Now we want to develop the concept of “communications” from that of simple horizontal, vertical and parallel exchange of opinions to that of comprehensive exchange of ideas and capabilities to that of mutual development of technologies. We want to see small investments made through mutual communications to cultivate capabilities and achieve successes, and to see trust in such “transcendental” communications built between organizations, societies and countries. The effects of such communications can be explained through proactive communications among members of each organization or society. In this process, they can share success stories of advanced enterprises and have many of their grievances removed as they become motivated to engage in better communications.
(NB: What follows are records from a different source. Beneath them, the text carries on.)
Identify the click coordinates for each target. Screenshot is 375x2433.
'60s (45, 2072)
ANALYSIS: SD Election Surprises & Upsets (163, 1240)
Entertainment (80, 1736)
“Interactive,” a term that is frequently used in the IT industry recently, signifies interactivities. The 3D video sector, on which KDC is concentrating its energies, also carries the meaning of interactive “communications.” 3D technologies have begun to be used in all industrial sectors, including knowledge, electronics, information, communications, culture and education. The development of these technologies is gaining pace, considering that they are producing new added values and additional industries as they are combined with those in other related industrial sectors, such as films, games, digital content, digital TV, advertisements, the Internet and mobile broadband, through outstanding interoperability and adaptability. The 3D video industry is drawing attention in the consumer market and expanding its market rapidly, most probably due to consumer’s greater demand for more true-to-life video programs and technological development of various multimedia devices. Accordingly, expert prediction that the future of information and communication depends on how to secure technologies of the Internet and digital content is now becoming a reality -- no longer a mere prediction.